Social Media and Obesity Similar research has been done on the topic of social media and obesity. One example is the examination of obesity using Yahoo Answers. This study has analyzed individuals who posted questions about body weight (‘‘askers’’) and examined those askers who self-reported anthropometric data while asking a weight-related question. The body weight status of askers was then classified into four categories according to the guidelines for classification of overweight/obesity in adults by the National Institute of Health (Kuebler et al., 2013). The research team used term-matching to extract questions about his/her weight, automatically extracting all questions which contained the phrase: ‘‘Am I ,term.?’’ with ‘‘term’’ being one of: ‘‘skinny’’, ‘‘thin’’, ‘‘fat’’, and ‘‘obese’’ in their title or description (Kuebler, Yom-Tov, Pelleg, Puhl, & Muennig, 2013). The main problem in this study is that the automatic measurement extractor described above is tuned for precision, rather than recall. This means, for example, that a sentence like ‘‘I weigh 128’’ will not trigger the rule, because the missing suffix ‘‘lbs’’ (Kuebler, Yom-Tov, Pelleg, Puhl, & Muennig, 2013). As such, it is more likely to fail to report a measurement rather than report it erroneously. To validate the use of the automatic extractor, 200 randomly selected questions were inspected manually and compared with the results of the automatic extractor. Another example deals directly with geotagged Twitter data to examine neighborhood happiness, diet, and physical activity. A research team processed tweets to create variables that measured sentiment, food, and physical activity. In order to accomplish this task, they utilized a bag-of-words algorithm which created a simplifying representation of tweets that disregarded grammar and word order, but had the capacity to track the frequency of terms or components of tweets. Computations on those components and terms were then performed (Nguyen et al., 2016). The first step was to divide each tweet into tokens. After the tokens were obtained, the team members then searched each word in the word dictionary to get its corresponding happiness score for sentiment analysis. Different features like capitalized words, exclamation marks, smiley faces and other properties would add or subtract marks for the overall happiness score (Nguyen et al., 2016).

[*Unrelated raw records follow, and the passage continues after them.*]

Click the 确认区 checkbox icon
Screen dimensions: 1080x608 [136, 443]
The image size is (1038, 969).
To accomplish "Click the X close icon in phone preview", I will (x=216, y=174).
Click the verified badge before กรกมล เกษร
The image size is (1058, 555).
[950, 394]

In Computational Linguistics, the tools and skills for data extraction are extensive. Computing scientists have developed numerous algorithms for different purposes. However, data type and data format has evolved dramatically as time goes. With the addition of spatial information, methods for exploring and analyzing social media data are still immature. Cloud computing, parallel computing, SQL query and a lot more are all existing methods that can be used for extracting large datasets. However, how to implement the data with spatial information or even temporal dimension is the question that rises from this literature review. In this project, we will assess language processing methods through the geospatial exploration of health trends and draw potential limitations from the overall process.